Faiz ,Bankacılık
Sevgili Peygamberimiz (aleyhissalatu vesselam) Muaz Bin Cebel’i Yemen’e gönderdiğinde kendisine “Onlara zenginlerden alınıp fakirlere verilmek üzere Allah’ın farz kıldığı sadakayı (zekâtı) öğret" diye buyurdu (müttefekun aleyh). Fakîhler, “zenginlerden alınıp fakirlere verilmek üzere” cümlesinden, zekâtın kabz yoluyla bir güruhtan alınıp başka bir güruha verilmesi gerektiği sonucuna vararak borcun zekât yerine geçmeyeceğini aktarır. Ancak fıkıh kitaplarında şöyle bir ayrıntı bulunmaktadır:
Alacaklı, borçluya zekâtını verdiği takdirde borcunun ödeneceğini umuyorsa veya borçluya “malımı ver, zekâtımı sana vereceğim” ya da borçlu “zekâtını bana ver, borcunu vereyim” derse ve dedikleri gibi yaparlarsa verilen zekât geçerli olur (İbnü'n-Nakîb, Umdetüs-Sâlik s.154).

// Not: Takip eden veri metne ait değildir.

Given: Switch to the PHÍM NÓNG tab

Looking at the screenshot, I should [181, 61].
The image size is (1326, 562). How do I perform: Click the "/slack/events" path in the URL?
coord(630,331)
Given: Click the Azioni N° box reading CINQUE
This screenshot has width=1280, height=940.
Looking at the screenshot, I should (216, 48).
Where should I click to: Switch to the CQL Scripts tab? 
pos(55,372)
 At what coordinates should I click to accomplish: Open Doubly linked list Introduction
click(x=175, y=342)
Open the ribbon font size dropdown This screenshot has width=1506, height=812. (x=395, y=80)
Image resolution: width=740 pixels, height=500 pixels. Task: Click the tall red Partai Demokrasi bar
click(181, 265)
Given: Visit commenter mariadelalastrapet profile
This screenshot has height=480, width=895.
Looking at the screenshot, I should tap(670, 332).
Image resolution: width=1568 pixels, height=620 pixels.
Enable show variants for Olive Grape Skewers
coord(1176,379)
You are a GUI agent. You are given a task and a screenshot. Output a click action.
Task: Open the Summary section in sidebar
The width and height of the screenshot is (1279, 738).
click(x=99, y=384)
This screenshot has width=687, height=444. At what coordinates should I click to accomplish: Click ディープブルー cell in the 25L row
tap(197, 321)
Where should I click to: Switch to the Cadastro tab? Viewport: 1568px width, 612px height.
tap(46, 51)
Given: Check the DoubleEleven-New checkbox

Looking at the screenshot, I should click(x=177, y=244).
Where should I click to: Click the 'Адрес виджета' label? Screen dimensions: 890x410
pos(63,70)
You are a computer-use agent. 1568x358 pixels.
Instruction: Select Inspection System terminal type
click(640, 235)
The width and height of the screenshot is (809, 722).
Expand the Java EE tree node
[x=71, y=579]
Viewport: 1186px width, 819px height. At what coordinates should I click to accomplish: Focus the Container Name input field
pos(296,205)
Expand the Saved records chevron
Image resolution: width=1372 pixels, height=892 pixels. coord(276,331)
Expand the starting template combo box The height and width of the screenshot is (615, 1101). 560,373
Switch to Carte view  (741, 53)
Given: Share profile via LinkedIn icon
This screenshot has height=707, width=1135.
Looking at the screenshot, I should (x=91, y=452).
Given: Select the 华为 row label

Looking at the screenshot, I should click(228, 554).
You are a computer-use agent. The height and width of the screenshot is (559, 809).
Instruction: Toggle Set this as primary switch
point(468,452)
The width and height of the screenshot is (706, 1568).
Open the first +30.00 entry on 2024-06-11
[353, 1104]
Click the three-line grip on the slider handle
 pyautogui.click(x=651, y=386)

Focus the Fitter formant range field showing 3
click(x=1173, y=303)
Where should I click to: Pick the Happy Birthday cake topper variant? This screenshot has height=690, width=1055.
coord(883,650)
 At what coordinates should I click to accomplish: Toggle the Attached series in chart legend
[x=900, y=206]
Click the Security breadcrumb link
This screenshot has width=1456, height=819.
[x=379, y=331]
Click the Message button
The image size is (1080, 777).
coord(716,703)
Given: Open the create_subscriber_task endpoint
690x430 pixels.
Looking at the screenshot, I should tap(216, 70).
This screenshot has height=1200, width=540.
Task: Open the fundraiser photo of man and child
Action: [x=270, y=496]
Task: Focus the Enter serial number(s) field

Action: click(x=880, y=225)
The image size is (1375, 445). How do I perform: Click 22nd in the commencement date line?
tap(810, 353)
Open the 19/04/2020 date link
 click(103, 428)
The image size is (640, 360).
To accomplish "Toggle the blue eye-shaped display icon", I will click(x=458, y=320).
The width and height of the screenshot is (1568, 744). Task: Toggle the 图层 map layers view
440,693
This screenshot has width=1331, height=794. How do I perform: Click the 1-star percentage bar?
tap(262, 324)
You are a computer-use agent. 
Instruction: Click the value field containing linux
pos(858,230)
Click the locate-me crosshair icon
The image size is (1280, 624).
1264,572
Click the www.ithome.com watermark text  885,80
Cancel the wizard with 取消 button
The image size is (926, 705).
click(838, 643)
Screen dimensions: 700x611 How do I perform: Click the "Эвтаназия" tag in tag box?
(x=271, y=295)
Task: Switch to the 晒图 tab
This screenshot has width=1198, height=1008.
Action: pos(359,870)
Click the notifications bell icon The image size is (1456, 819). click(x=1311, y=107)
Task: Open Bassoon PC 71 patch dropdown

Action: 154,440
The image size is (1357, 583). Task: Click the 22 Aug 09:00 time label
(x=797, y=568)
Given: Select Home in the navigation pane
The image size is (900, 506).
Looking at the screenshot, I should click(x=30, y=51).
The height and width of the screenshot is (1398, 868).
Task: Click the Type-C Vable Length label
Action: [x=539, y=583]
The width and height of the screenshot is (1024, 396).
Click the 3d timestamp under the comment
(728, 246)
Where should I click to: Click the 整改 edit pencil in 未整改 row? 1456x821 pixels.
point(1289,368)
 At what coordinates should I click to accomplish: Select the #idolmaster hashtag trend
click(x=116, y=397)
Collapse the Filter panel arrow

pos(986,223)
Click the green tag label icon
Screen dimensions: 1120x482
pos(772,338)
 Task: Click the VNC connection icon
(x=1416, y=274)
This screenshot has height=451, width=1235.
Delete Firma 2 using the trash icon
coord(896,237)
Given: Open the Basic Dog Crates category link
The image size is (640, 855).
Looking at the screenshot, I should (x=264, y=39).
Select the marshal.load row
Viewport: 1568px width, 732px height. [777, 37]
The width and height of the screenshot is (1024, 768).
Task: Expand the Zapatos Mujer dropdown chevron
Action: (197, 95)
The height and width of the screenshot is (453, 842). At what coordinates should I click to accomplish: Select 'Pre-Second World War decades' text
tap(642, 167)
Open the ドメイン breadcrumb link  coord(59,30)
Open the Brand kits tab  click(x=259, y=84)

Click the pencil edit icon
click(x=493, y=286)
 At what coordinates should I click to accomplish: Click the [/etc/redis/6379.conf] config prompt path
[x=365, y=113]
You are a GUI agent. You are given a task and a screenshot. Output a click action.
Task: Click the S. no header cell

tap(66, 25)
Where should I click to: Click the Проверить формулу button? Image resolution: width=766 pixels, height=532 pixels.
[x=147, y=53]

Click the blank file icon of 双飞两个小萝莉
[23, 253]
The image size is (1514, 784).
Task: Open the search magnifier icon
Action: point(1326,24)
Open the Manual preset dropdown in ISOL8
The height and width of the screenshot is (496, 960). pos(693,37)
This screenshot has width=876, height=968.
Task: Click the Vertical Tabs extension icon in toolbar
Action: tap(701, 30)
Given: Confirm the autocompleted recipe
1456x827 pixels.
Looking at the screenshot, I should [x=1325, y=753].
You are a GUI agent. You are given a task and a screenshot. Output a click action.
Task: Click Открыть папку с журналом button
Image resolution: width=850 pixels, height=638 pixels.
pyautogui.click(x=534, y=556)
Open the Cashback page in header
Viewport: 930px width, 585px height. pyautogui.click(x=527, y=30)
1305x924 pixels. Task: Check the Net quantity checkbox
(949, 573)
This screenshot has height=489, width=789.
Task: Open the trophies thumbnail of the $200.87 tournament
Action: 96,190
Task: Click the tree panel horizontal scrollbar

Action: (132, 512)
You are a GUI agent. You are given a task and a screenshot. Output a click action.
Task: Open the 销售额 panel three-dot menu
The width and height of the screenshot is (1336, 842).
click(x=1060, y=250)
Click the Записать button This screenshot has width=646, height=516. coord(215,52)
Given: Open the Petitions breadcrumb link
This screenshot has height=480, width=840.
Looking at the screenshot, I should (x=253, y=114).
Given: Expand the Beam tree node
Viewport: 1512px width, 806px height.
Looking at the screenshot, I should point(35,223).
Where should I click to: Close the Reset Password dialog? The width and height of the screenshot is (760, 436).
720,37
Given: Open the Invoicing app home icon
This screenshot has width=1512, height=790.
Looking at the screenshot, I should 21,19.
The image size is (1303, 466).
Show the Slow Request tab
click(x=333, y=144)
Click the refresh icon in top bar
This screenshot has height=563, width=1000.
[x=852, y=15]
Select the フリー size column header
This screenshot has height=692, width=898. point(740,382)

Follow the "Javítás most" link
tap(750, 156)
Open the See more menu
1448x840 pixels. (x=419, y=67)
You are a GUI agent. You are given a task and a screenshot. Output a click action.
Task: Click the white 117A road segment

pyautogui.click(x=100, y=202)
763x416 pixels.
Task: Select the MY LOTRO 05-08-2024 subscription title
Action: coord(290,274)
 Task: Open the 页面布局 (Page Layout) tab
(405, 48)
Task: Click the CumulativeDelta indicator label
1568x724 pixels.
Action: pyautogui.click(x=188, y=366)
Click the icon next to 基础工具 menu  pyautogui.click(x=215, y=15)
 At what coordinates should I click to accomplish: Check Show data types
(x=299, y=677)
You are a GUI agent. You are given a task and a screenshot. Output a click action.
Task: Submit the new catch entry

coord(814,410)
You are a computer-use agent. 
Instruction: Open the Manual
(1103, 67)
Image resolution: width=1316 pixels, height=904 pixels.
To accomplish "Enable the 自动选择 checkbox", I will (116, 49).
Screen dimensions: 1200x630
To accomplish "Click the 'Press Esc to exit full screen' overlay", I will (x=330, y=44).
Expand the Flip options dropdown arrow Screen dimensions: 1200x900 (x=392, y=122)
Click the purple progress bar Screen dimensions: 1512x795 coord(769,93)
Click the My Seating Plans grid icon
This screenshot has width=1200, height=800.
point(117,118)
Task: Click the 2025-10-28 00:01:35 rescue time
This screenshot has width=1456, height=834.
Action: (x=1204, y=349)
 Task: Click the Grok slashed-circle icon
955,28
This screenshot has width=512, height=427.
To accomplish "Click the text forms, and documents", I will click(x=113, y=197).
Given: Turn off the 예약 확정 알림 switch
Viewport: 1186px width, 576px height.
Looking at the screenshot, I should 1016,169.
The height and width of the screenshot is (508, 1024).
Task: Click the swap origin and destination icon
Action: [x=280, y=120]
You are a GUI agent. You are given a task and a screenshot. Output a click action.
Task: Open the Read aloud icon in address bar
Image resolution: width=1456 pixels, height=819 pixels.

Ancak söz konusu bu yöntemin geçerli olabilmesi için borçlunun gerçekten zekâtı hak edecek sekiz sınıftan biri olması gerekir. Eğer maddi imkânı yerinde olan biriyse zekât geçersiz olur. Dolayısıyla dev şirketlerin kendi aralarında böyle bir yönteme başvurmaları caiz olmaz. Zira varlıklı oluşları sebebiyle kendilerine zekât düşmemektedir.